We have to swim to shore, I said. It wasn't far away, maybe 18m, but our progress was painfully slow, weighed down as we were by our winter clothing and heavy shoes.

Thank heaven he put the life vests on them, I thought.

That's the other scene I think about constantly, shuddering, yet unable to help worrying it like a loose tooth. The three of us were already in the canoe and about to push off when my husband, who wasn't coming along, noticed no one was wearing a life vest.

Wait, he said, as he ran back up the dock for a couple of life preservers that he then strapped securely onto mum and dad. I don't need one, I said, impatient to get away and sure of our ability to keep afloat.

For what could go wrong on this alluringly calm lake, on such a beautiful winter's day? My friend, Andrea, had invited us to enjoy the sunshine on her dock and it seemed the most natural thing to be taking my family from Singapore for a leisurely paddle on the water as well.

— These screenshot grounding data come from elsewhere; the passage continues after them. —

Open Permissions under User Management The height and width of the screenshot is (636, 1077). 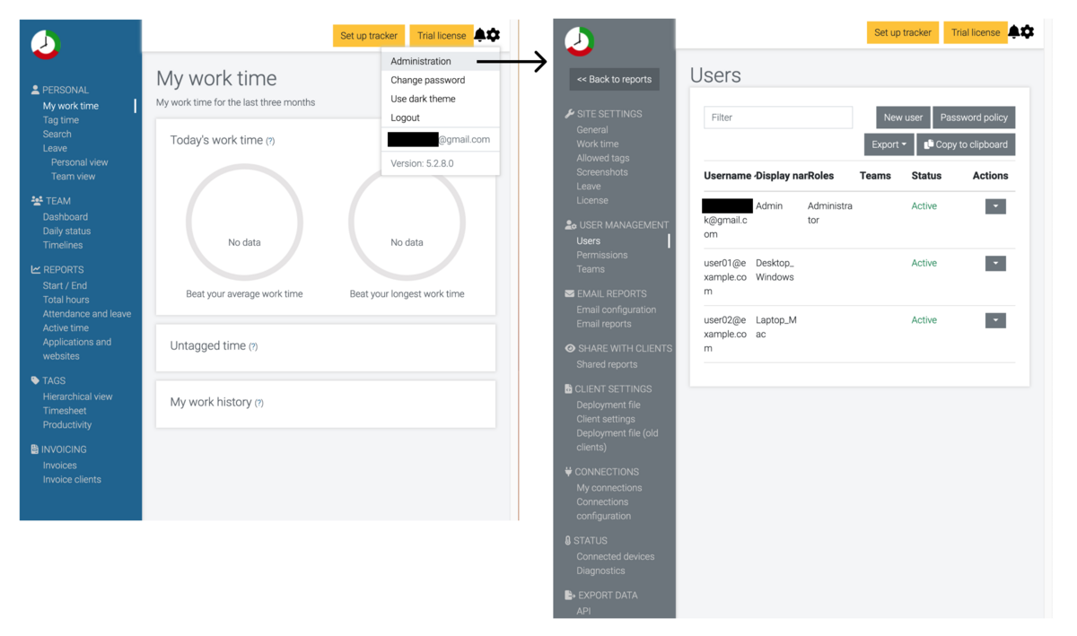[602, 255]
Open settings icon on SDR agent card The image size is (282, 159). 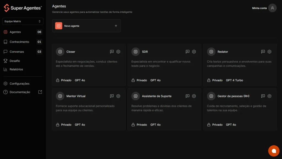pyautogui.click(x=194, y=52)
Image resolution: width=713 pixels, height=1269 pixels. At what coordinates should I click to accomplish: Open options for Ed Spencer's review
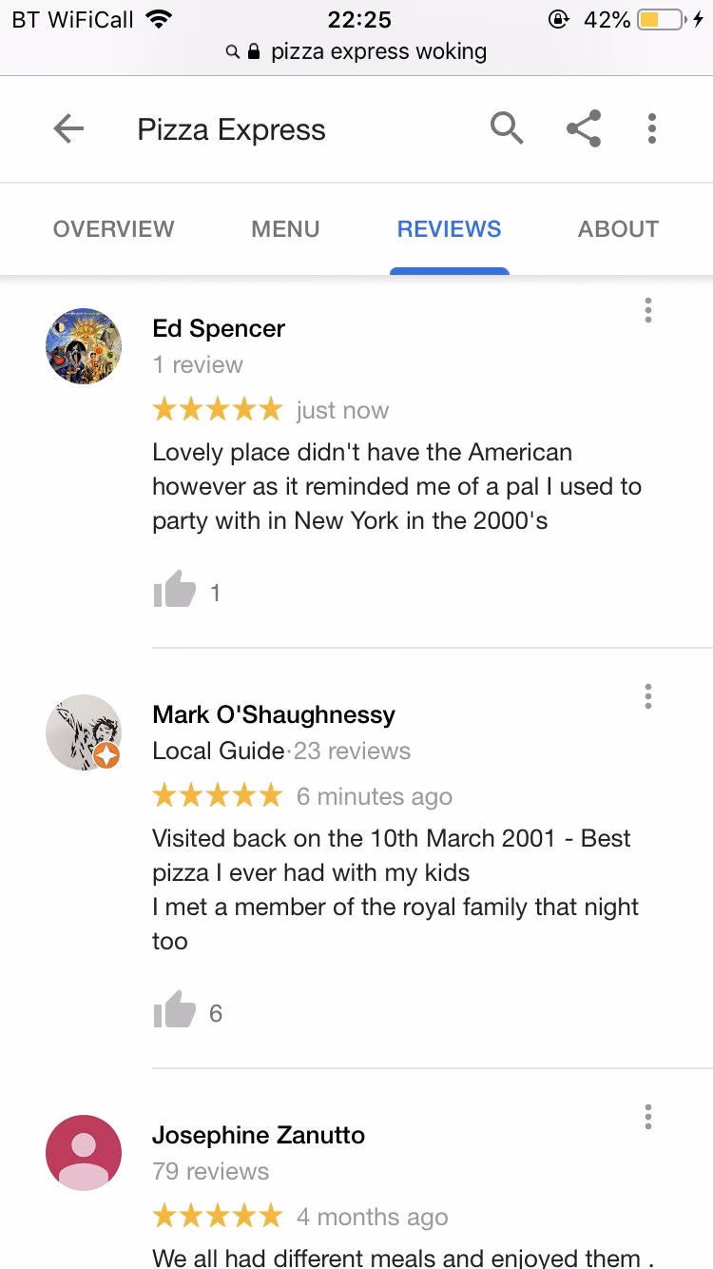(647, 309)
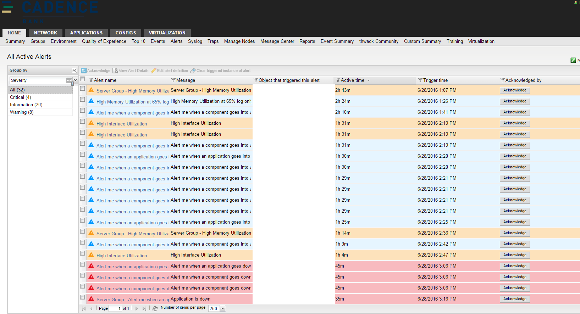Open the hamburger menu icon at top left
Image resolution: width=580 pixels, height=314 pixels.
(x=7, y=7)
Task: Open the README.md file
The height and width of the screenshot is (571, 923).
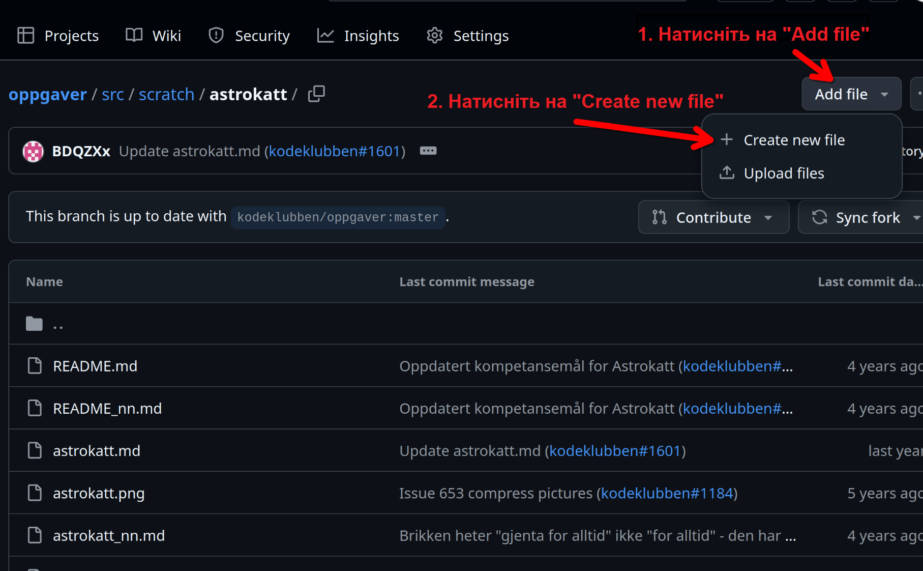Action: tap(95, 366)
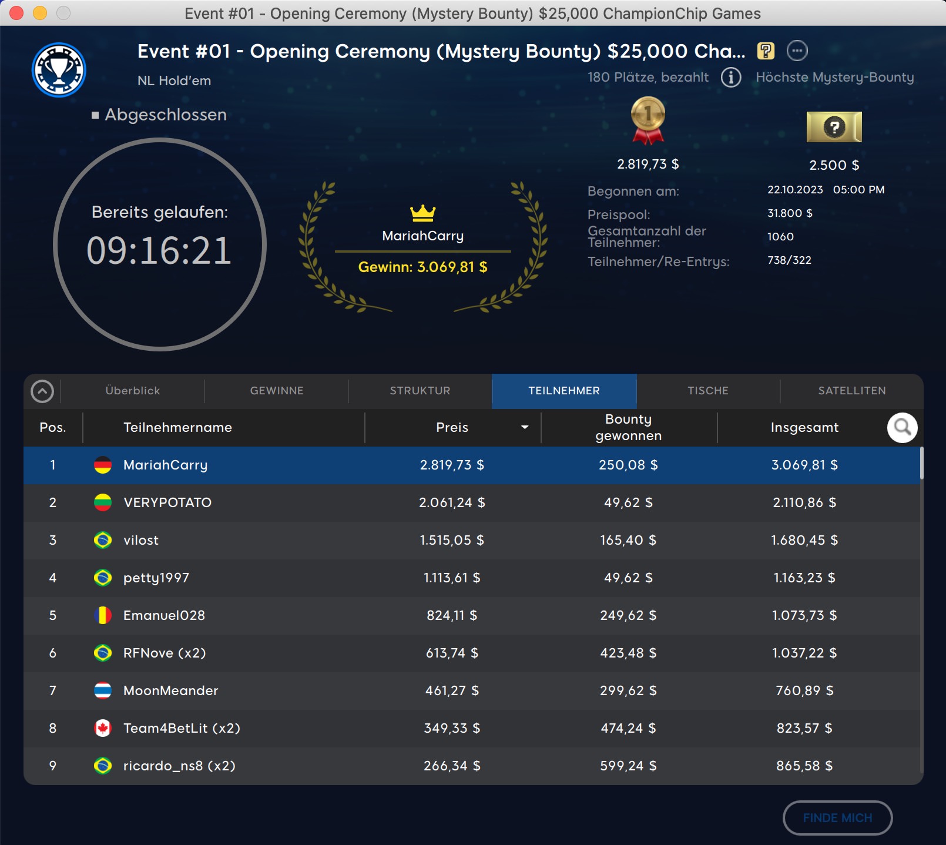Click the gold first place medal
The width and height of the screenshot is (946, 845).
648,120
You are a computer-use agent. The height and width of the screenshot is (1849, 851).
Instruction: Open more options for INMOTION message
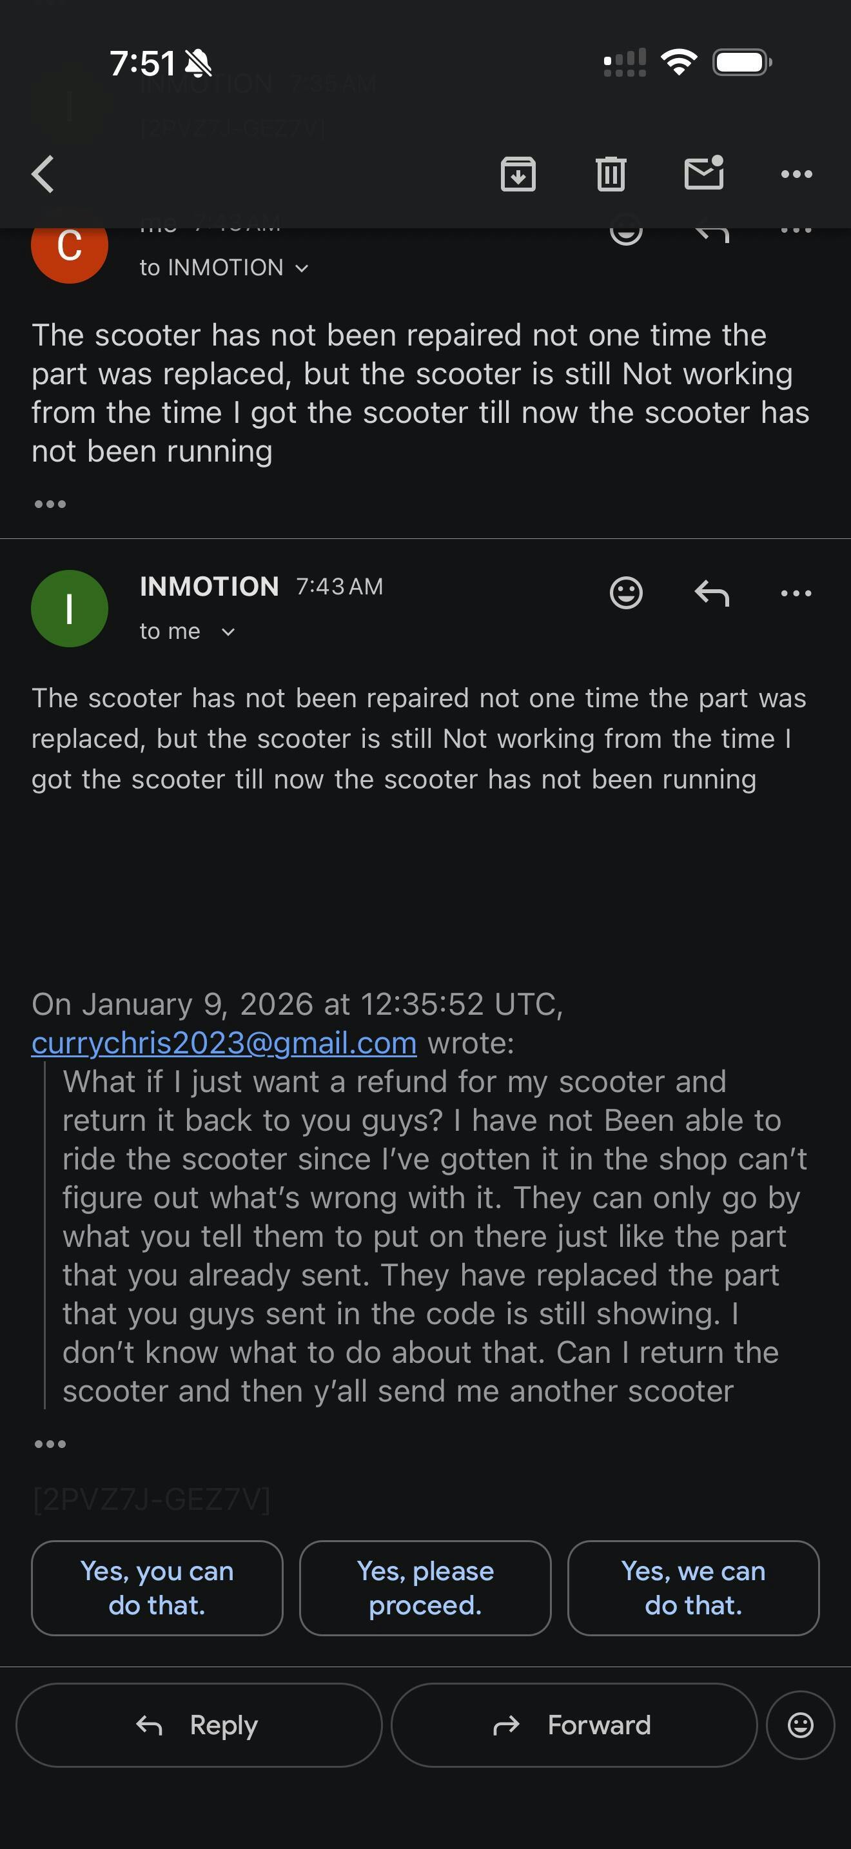click(x=796, y=594)
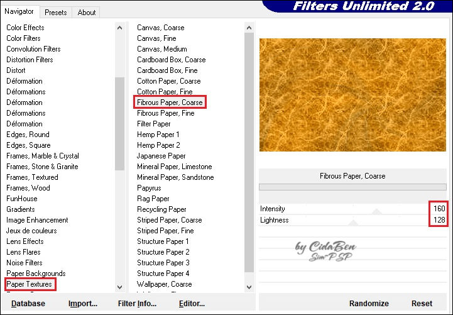Viewport: 453px width, 315px height.
Task: Pick Paper Backgrounds category
Action: pyautogui.click(x=36, y=274)
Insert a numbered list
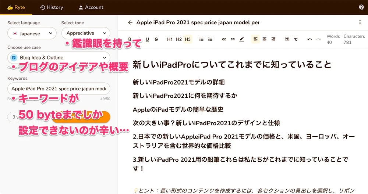The height and width of the screenshot is (194, 368). click(x=210, y=39)
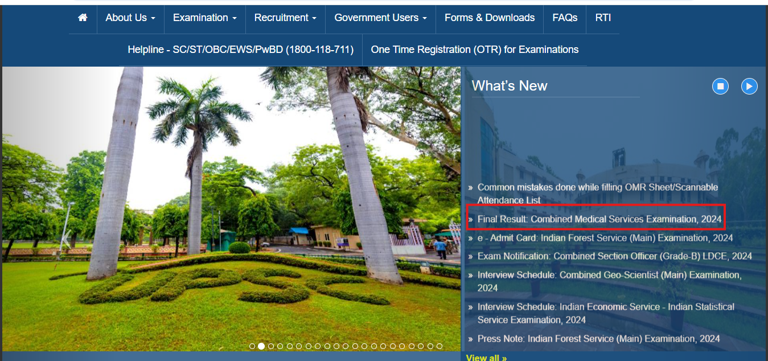This screenshot has width=768, height=361.
Task: Select the FAQs menu item
Action: pos(564,18)
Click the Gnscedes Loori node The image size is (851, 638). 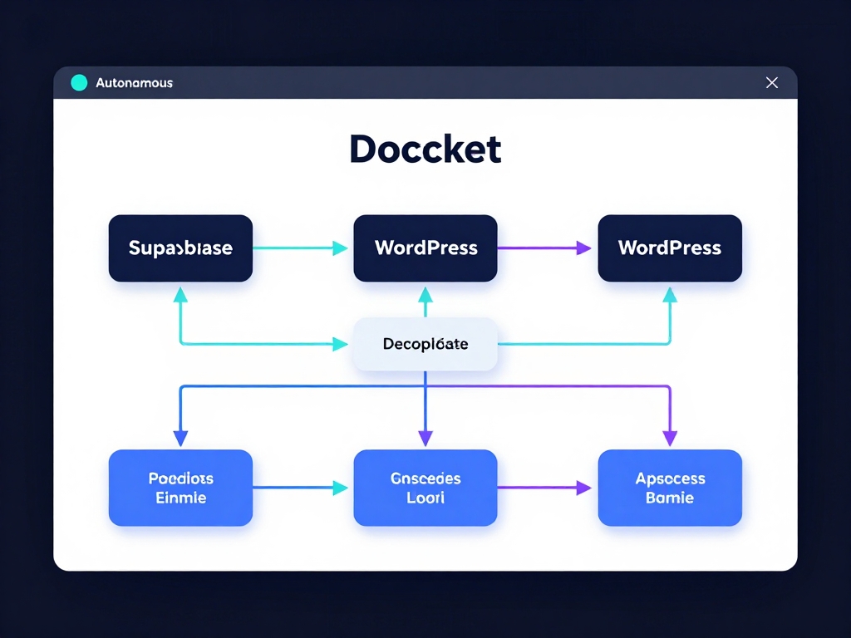pyautogui.click(x=425, y=488)
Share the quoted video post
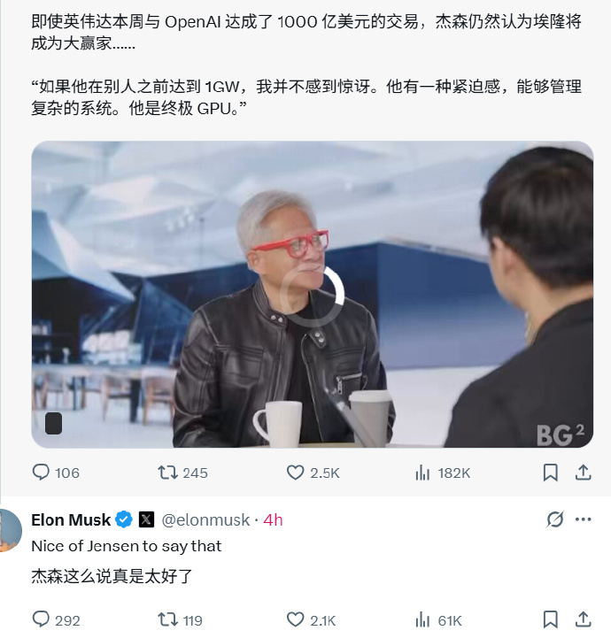 pos(583,473)
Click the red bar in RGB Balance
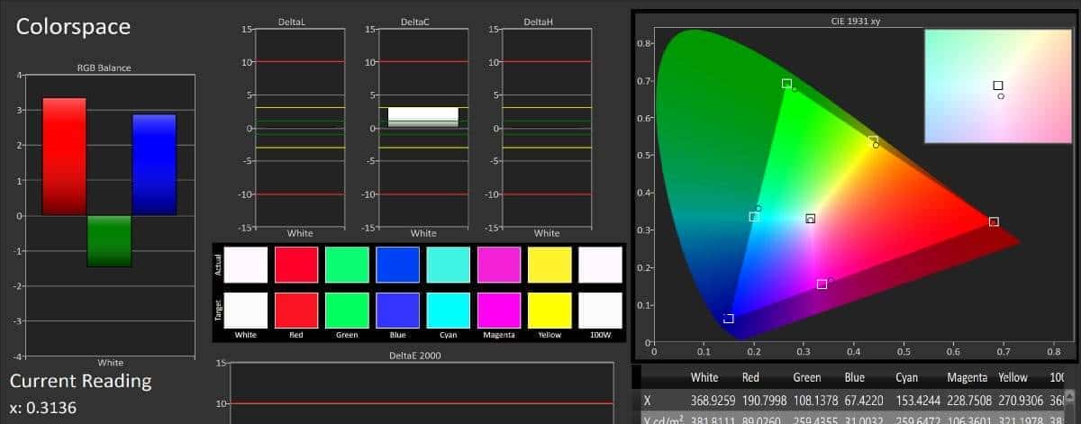This screenshot has height=424, width=1081. pos(64,157)
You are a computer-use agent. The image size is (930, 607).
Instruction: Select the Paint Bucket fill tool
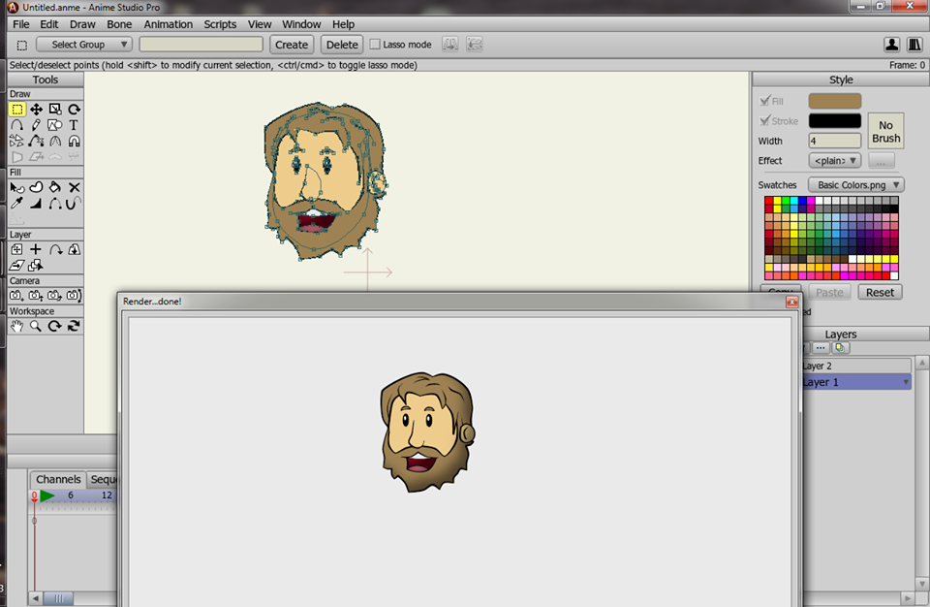point(55,187)
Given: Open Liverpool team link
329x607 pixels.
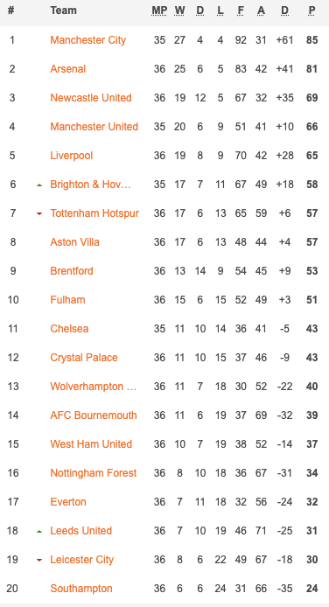Looking at the screenshot, I should click(x=72, y=156).
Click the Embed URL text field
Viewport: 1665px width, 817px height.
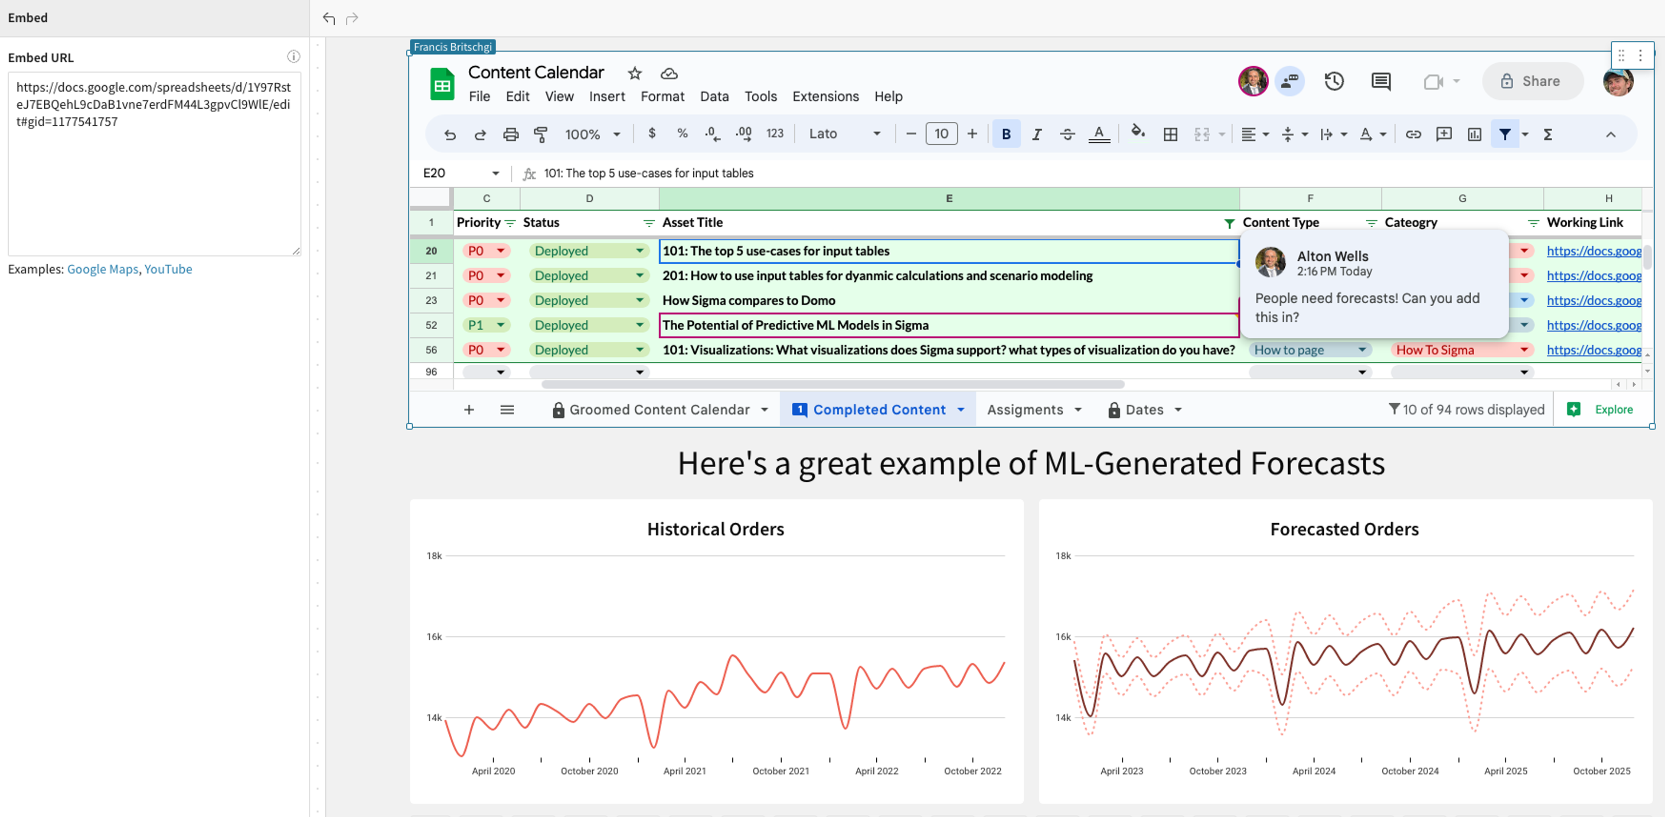(x=154, y=163)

You know, I think they did it more to please me than because they wanted to. As we paddled awkwardly towards the middle, they reminisced about how they had been in a canoe once before, at Pangkor Island in Malaysia, and had capsized.

Maybe I should have taken that as a sign.

Till today, we are not sure how it happened. We can joke about it now, blaming one another for putting on too much weight and throwing it around; for being novices in a canoe. If it had been summer, one of us would say, it would have been fine to capsize. The water would be warm and we would be in our swimsuits.

But the water was not warm and we were wearing too many clothes. I, the most lightly dressed of all, was being dragged down every second by my fleece sweater, pants and hiking shoes. My parents, arguably less hale than me, had on heavy winter coats as well.

The only thing keeping them from going under were those flotation devices. Afterwards, the prospect terrified me. What if I had stopped my husband from going back to get them? What if I'd said, don't bother?

For the 10 minutes or so that we were in the lake, the doubt crossed all our minds that we would make it. I looked back and saw my friend in her kayak coming for us from the opposite side and wondered if we could hold on that long.

If I had been thinking straight, I might have remembered those water safety classes I took as a child. You know the ones where they make you swim in your pyjamas? Did they tell us you had to strip off your clothes to swim unencumbered? I briefly considered it, but it seemed impossible to reach down to pull anything off. It was taking all my energy simply to stay afloat. In the end, I think I made it to shore because I couldn't bear the thought of drowning in this modest body of water I drove past nearly every day.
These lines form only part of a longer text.